Coffee Statecraft: Rethinking the Global Coffee Crisis, 1998–2002

Pages 407-426 | Published online: 29 May 2013
 

Abstract

This paper offers a rethinking of the global coffee crisis from 1998 to 2002. In seeking to account for the crisis, most official international institutions and non-governmental organisations have focused on the dynamics of the coffee market, its volatility and unpredictability, in the wake of the decline of the International Coffee Agreements in 1989. The result has been a dominant consensus around the ‘market’ as the cause of underdevelopment and its potential solution, with the ‘state’ receding ever further into the background. As an alternative to this consensus, this paper argues that the state and the market are inseparable and, more specifically, that coffee statecraft, both good and bad, has been and continues to be central to the everyday operations of the coffee industry. Drawing specifically on the role of the Vietnamese state, it argues that coffee statecraft played a key role in the crisis – typically portrayed as primarily market-driven – and proposes greater attention be paid to the geopolitical actions of southern states, the role of the state during times when it seems most benign or invisible, and the centrality of coffee statecraft in steering development outcomes.

Notes on contributor

Gavin Fridell is a Canada Research Chair in International Development Studies at Saint Mary's University in Halifax, Canada. He is the author of Fair Trade Coffee (2007) and several articles and book chapters on international trade and development, fair trade and free trade, and global political economy. He is currently conducting work on the politics of international trade and alternative trade in coffee, bananas, and wheat, and has forthcoming books with Fernwood Publishing (Canada) and Polity Press (UK).

Notes

1. Unless otherwise stated, the coffee prices quoted in this paper come from UNCTAD (Citation2012). Daily information on coffee trends and prices are also available at the International Coffee Organization website at http://www.ico.org.

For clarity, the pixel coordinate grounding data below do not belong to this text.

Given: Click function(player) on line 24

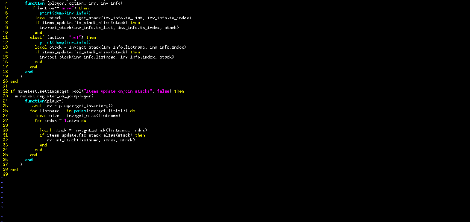Looking at the screenshot, I should tap(44, 101).
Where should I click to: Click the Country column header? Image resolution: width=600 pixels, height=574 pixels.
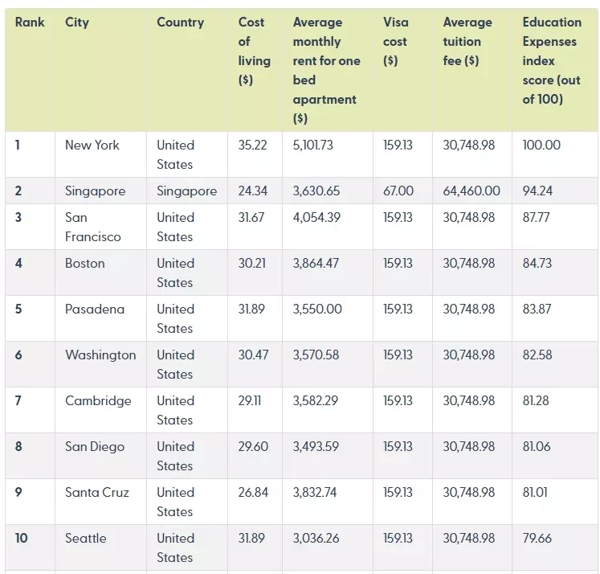pos(180,23)
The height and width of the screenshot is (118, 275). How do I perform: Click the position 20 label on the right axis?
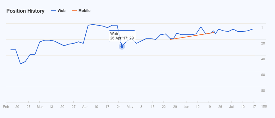click(263, 43)
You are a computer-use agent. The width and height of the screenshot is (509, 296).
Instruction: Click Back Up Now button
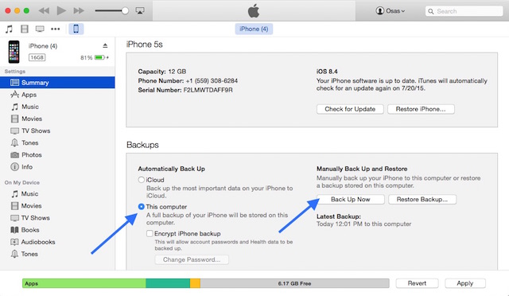coord(351,199)
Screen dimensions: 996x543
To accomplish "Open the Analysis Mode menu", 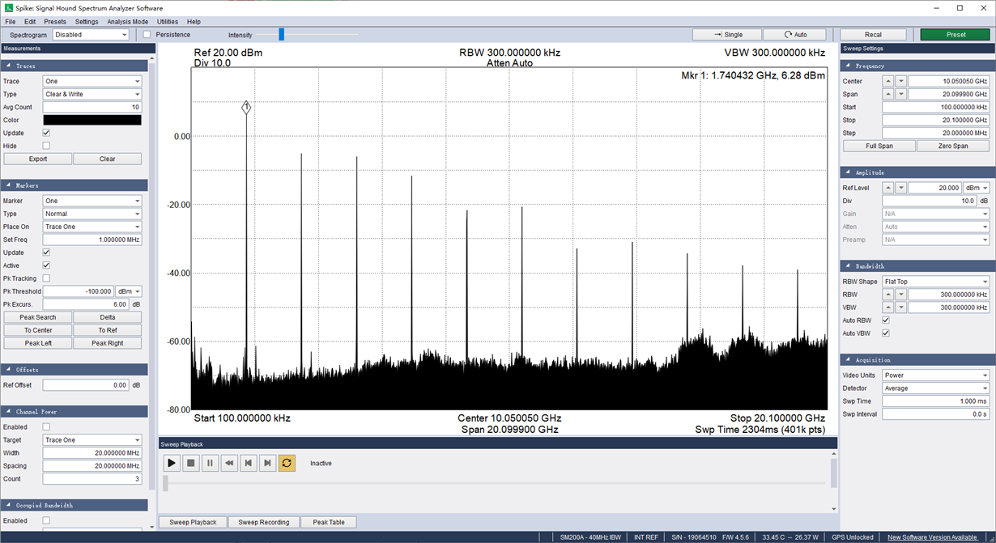I will click(128, 22).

2. For critiques of the institutional approach to development, see Leys (Citation1996: 80–103) and Chibber (Citation1999).

3. The historical work of Steven Topik has also indirectly influenced the idea of coffee statecraft as his work has emphasised the agency of Southern states in managing and creating the global coffee economy. See his work in Clarence Smith and Topik (Citation2003).

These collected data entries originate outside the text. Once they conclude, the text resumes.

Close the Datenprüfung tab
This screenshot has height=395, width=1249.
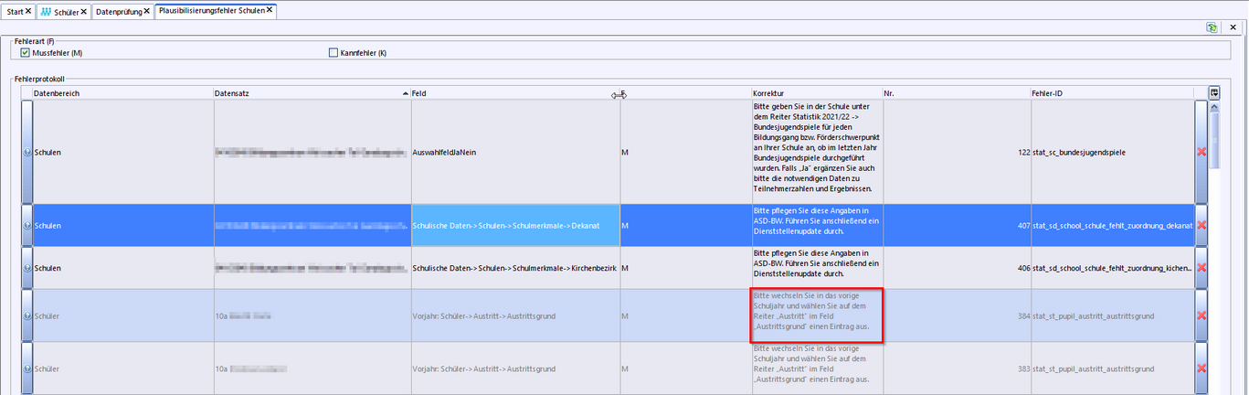146,11

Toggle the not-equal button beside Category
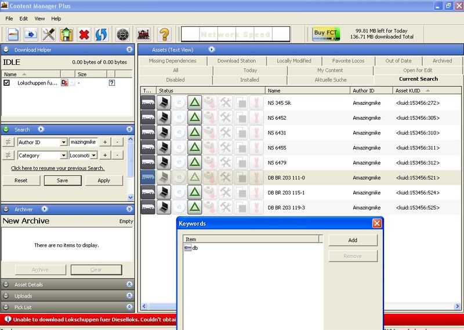pos(8,155)
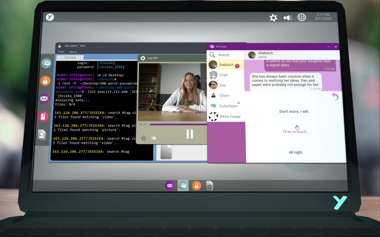Click the speaker volume icon
Screen dimensions: 380x237
point(288,18)
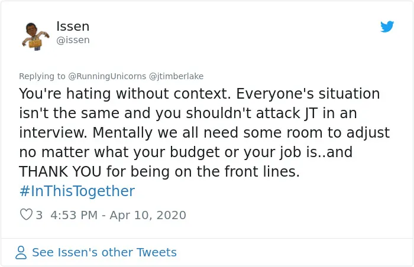414x267 pixels.
Task: Visit the @issen handle
Action: (x=73, y=40)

4. Neoliberal coffee statecraft has often formed part of wider multilateral activities: after 20 years of intense negotiations, in 2012, Russia became a member of the WTO, an event much desired by coffee sectors in Brazil and Africa who have sought greater access to the Russian coffee market, the seventh largest in the world and the largest for instant coffee. It has also taken the form of bilateral or regional activities: in October 2012, after intense pressure on the part of Rwanda, including threats to go to the East African Court of Justice, Tanzania agreed to a bilateral trade agreement in which it would remove non-tariff barriers that inhibit Rwandan goods, in particular coffee, from reaching the international port in Dar-es-Salaam. See Green (Citation2012) and Ojulu (Citation2012).

5. For example, Vietnam was a late entrant into the WTO, becoming a member in 2006, 12 years after the WTO began and many years after it had established itself as a major player in the global coffee market. Vietnam has also been far more reluctant than Latin American countries to take part in ‘sustainable’ coffee certification. By one estimate, 75 per cent of the coffee in Latin American is grown under some sort of ‘sustainable’ criteria – broadly defined – while only 10 per cent falls under this category in Vietnam (Mistiaen Citation2012).

6. For critiques of the possibilities and limits of fair trade coffee, see Fridell (Citation2007a) and Lyon and Moberg (Citation2010).